DATA FOR THIS EXERCISE:
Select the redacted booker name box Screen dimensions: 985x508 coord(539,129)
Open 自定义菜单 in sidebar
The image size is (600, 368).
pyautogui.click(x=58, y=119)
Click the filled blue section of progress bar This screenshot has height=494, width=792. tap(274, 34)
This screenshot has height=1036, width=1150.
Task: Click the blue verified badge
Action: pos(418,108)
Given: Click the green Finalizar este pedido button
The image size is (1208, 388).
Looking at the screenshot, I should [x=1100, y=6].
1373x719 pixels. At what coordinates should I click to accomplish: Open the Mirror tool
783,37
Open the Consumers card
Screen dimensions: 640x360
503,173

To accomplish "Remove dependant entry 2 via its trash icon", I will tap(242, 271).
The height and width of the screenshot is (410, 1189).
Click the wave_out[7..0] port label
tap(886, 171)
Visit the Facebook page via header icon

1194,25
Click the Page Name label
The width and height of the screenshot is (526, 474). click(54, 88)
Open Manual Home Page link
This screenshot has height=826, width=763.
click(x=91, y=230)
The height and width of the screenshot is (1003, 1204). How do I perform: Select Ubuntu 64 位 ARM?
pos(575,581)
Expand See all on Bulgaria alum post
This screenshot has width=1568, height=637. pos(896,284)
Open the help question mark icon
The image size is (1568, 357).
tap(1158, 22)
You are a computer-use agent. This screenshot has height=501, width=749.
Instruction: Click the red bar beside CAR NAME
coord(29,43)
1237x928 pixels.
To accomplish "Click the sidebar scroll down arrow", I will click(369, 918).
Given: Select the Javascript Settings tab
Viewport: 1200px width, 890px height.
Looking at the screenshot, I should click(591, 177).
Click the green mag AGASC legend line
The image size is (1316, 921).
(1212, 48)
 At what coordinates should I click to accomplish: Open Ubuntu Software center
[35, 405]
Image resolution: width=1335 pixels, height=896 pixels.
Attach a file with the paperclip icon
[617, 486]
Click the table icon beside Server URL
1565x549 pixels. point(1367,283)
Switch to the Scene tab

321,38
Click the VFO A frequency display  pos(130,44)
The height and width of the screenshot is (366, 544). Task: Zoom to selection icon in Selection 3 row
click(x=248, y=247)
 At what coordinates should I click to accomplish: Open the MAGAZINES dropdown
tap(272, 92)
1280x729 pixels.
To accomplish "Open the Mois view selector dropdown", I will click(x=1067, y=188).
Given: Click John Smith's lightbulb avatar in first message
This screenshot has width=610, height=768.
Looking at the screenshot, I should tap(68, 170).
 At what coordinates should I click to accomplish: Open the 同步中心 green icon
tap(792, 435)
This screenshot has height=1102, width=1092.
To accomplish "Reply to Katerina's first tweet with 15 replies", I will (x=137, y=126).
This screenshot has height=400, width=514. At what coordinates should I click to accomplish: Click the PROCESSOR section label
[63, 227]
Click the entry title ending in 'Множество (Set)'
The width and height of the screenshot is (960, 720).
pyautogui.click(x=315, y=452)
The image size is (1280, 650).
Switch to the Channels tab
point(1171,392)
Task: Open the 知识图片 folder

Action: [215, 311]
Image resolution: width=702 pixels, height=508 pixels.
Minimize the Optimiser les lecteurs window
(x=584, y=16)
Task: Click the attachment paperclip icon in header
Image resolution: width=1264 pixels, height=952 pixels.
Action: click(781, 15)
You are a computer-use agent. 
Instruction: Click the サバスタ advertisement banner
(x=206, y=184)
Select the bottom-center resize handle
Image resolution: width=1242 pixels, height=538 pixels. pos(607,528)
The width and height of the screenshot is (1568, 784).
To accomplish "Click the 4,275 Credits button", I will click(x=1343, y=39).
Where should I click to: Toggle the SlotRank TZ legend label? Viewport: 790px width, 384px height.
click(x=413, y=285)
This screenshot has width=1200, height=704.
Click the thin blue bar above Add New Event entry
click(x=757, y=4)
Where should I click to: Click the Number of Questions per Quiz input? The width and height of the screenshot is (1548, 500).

HOW TO COMPLETE THIS TASK:
Return the full material exactly.

OUTPUT BELOW:
Select the redacted booker name box Screen dimensions: 985x508 coord(539,129)
Open 自定义菜单 in sidebar
The image size is (600, 368).
pyautogui.click(x=58, y=119)
Click the filled blue section of progress bar This screenshot has height=494, width=792. tap(274, 34)
This screenshot has height=1036, width=1150.
Task: Click the blue verified badge
Action: pos(418,108)
Given: Click the green Finalizar este pedido button
The image size is (1208, 388).
Looking at the screenshot, I should [x=1100, y=6].
1373x719 pixels. At what coordinates should I click to accomplish: Open the Mirror tool
783,37
Open the Consumers card
Screen dimensions: 640x360
503,173

To accomplish "Remove dependant entry 2 via its trash icon", I will tap(242, 271).
The height and width of the screenshot is (410, 1189).
Click the wave_out[7..0] port label
tap(886, 171)
Visit the Facebook page via header icon

1194,25
Click the Page Name label
The width and height of the screenshot is (526, 474). click(54, 88)
Open Manual Home Page link
This screenshot has height=826, width=763.
click(x=91, y=230)
The height and width of the screenshot is (1003, 1204). How do I perform: Select Ubuntu 64 位 ARM?
pos(575,581)
Expand See all on Bulgaria alum post
This screenshot has width=1568, height=637. pos(896,284)
Open the help question mark icon
The image size is (1568, 357).
tap(1158, 22)
You are a computer-use agent. This screenshot has height=501, width=749.
Instruction: Click the red bar beside CAR NAME
coord(29,43)
1237x928 pixels.
To accomplish "Click the sidebar scroll down arrow", I will click(369, 918).
Given: Select the Javascript Settings tab
Viewport: 1200px width, 890px height.
Looking at the screenshot, I should click(591, 177).
Click the green mag AGASC legend line
The image size is (1316, 921).
(1212, 48)
 At what coordinates should I click to accomplish: Open Ubuntu Software center
[35, 405]
Image resolution: width=1335 pixels, height=896 pixels.
Attach a file with the paperclip icon
[617, 486]
Click the table icon beside Server URL
1565x549 pixels. point(1367,283)
Switch to the Scene tab

321,38
Click the VFO A frequency display  pos(130,44)
The height and width of the screenshot is (366, 544). Task: Zoom to selection icon in Selection 3 row
click(x=248, y=247)
 At what coordinates should I click to accomplish: Open the MAGAZINES dropdown
tap(272, 92)
1280x729 pixels.
To accomplish "Open the Mois view selector dropdown", I will click(x=1067, y=188).
Given: Click John Smith's lightbulb avatar in first message
This screenshot has width=610, height=768.
Looking at the screenshot, I should tap(68, 170).
 At what coordinates should I click to accomplish: Open the 同步中心 green icon
tap(792, 435)
This screenshot has height=1102, width=1092.
To accomplish "Reply to Katerina's first tweet with 15 replies", I will (x=137, y=126).
This screenshot has height=400, width=514. At what coordinates should I click to accomplish: Click the PROCESSOR section label
[63, 227]
Click the entry title ending in 'Множество (Set)'
The width and height of the screenshot is (960, 720).
pyautogui.click(x=315, y=452)
The image size is (1280, 650).
Switch to the Channels tab
point(1171,392)
Task: Open the 知识图片 folder

Action: [215, 311]
Image resolution: width=702 pixels, height=508 pixels.
Minimize the Optimiser les lecteurs window
(x=584, y=16)
Task: Click the attachment paperclip icon in header
Image resolution: width=1264 pixels, height=952 pixels.
Action: click(781, 15)
You are a computer-use agent. 
Instruction: Click the サバスタ advertisement banner
(x=206, y=184)
Select the bottom-center resize handle
Image resolution: width=1242 pixels, height=538 pixels. pos(607,528)
The width and height of the screenshot is (1568, 784).
To accomplish "Click the 4,275 Credits button", I will click(x=1343, y=39).
Where should I click to: Toggle the SlotRank TZ legend label? Viewport: 790px width, 384px height.
click(x=413, y=285)
This screenshot has width=1200, height=704.
Click the thin blue bar above Add New Event entry
click(x=757, y=4)
Where should I click to: Click the Number of Questions per Quiz input? The width and height of the screenshot is (1548, 500).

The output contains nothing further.